The pace of RMB appreciation against the dollar has picked up recently.
China presumably didn’t let its currency rise just because its trade surplus --which rose from $177.5b in 2006 to $262.2b in 2007, a rise that should push the current account surplus up toward $350b even in the face of a big commodity shock -- is now quite large by any measure. China’s surplus has been growing for some time now without prompting a significantly faster pace of appreciation.
But RMB weakness is now contributing to domestic inflation. The recent rise in inflation certainly has caught the attention of China’s policy makers.
It presumably isn’t an accident that nearly all booming emerging economies that have linked their currencies to the slumping dollar have seen a surge in inflation this year. The Saudi Arabia, other Gulf economies, Russia (which targets a euro/ dollar basket) and Argentina are in the same boat. And China also isn’t alone in making increasing use of price controls to try to reign in inflation. It is a rather common policy response from countries who have hamstrung domestic monetary policy by targeting the exchange rate.
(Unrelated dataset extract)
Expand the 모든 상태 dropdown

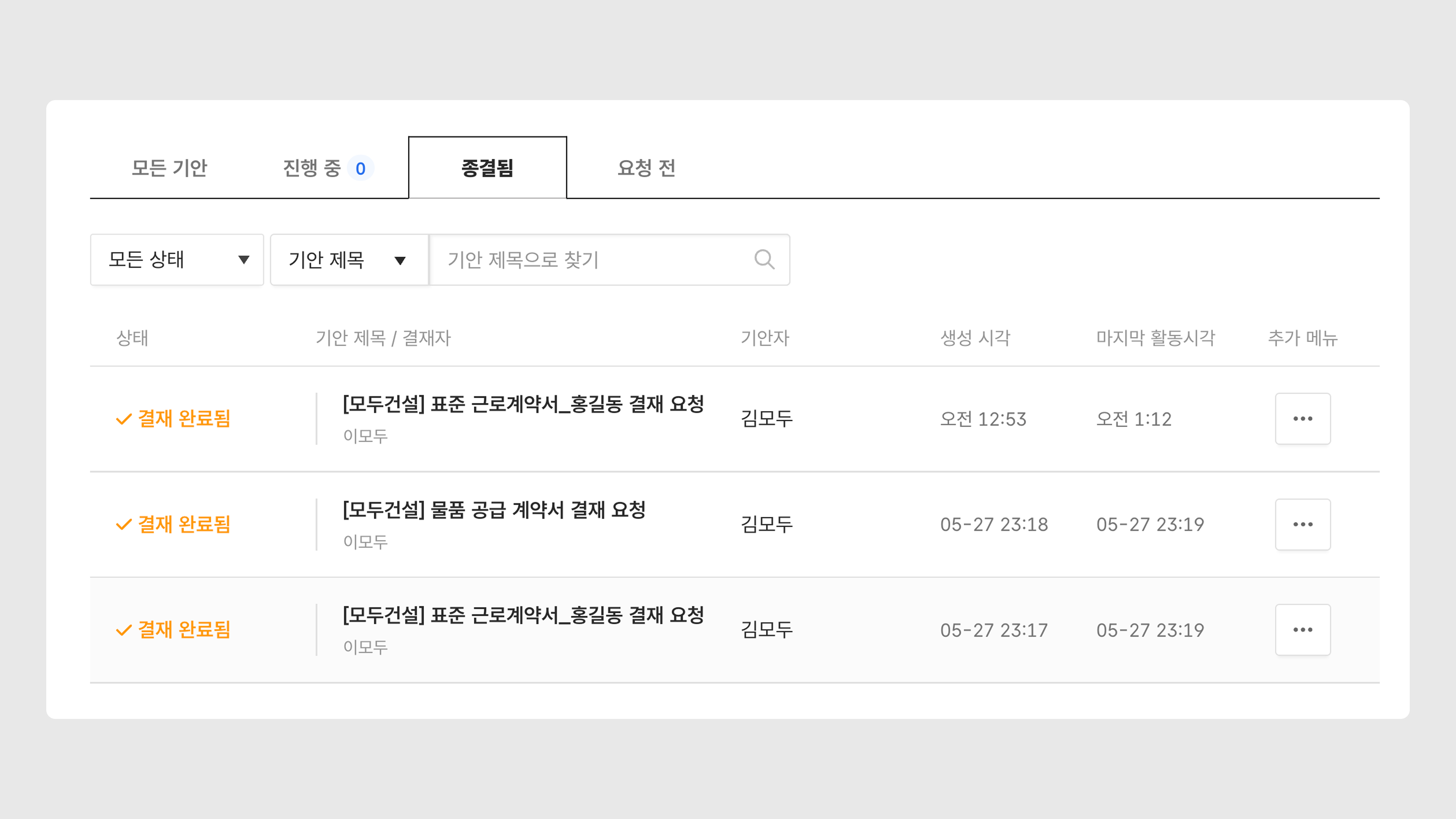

The faster pace of RMB appreciation against the dollar is all for the good. But the RMB’s appreciation also needs to be kept in context. Looking at the RMB’s moves in isolation can be misleading. The renminbi has moved far less against the dollar than the currencies of the United States other major trading partners, with the important exception of Japan.
I don’t think it is an accident that the US trade and current account deficit is heading down Canada and Europe, but still rising with China and to a lesser extent Japan. I’ll present the supporting data in a forthcoming post.
And how is China’s currency doing relative to the leading currency of its largest trading partner?
The RMB’s post-2005 trend depreciation against the euro hasn’t obviously ended.
The RMB doesn’t just need to rise against the dollar. It also needs to rise faster than other currencies.
The RMB cumulative fall against the euro over the past several years is far larger than the cumulative fall in the currencies of other, less dynamic emerging Asian economies (Korea and Thailand are the other two countries in the graph.
I don’t think it is an accident that the RMB’s depreciation against the euro has led to a huge increase in China’s trade surplus with Europe (see p. 7 of Li Cui and Murtaza Syed for data through 2006; the 2007 will paint a more dramatic picture). Richard McGregor reports that Chinese exports to Europe were up 29% y/y in 2007, while Chinese exports to the US were up only 14% (using the Chinese data, which tends to understate total exports to both the US and Europe because of shipments through Hong Kong, but provides useful information on the pace of growth).
The surge in Chinese exports to Europe following the RMB’s depreciation against the euro along with the pattern of adjustment in the US trade balance seems like prima facia evidence that exchange rates actually do have an impact on trade, not withstanding the conference board’s study (which, alas, seems to be behind a firewall).
The Economist clearly doesn’t like the threat of Congressional legislation targeting China’s currency.
But that doesn’t mean that the American -- and increasingly European - arguments that China’s continued resistance to allowing its exchange rate to appreciate by more against the dollar (or to appreciate at all against the euro) lacks merit.
I will be very interested to see how much China had to intervene in the market in the fourth quarter to keep the RMB from rising by more. Actually, what I am really interested in is how effectively China managed to hide its intervention, whether by shifting funds to the China investment corporation or by forcing the banks to hold more dollars.
UPDATE: China’s reserves data is now out. Reserves rose $94.6b in q4 (less on a flow basis, as there were substantial valuation gains) to reach $1,528b at the end of December. Trade surplus, interest income on China’s existing reserves and FDI inflows would imply a $115b increase (according to AFX news’ well done story). Consequently reserve growth is a bit low -- likely because of the various measures China has used to force the banks to increase their holdings. It also seems likely that the last, large Ministry of Finance bond to fund the CIC wasn’t converted into RMB in q4.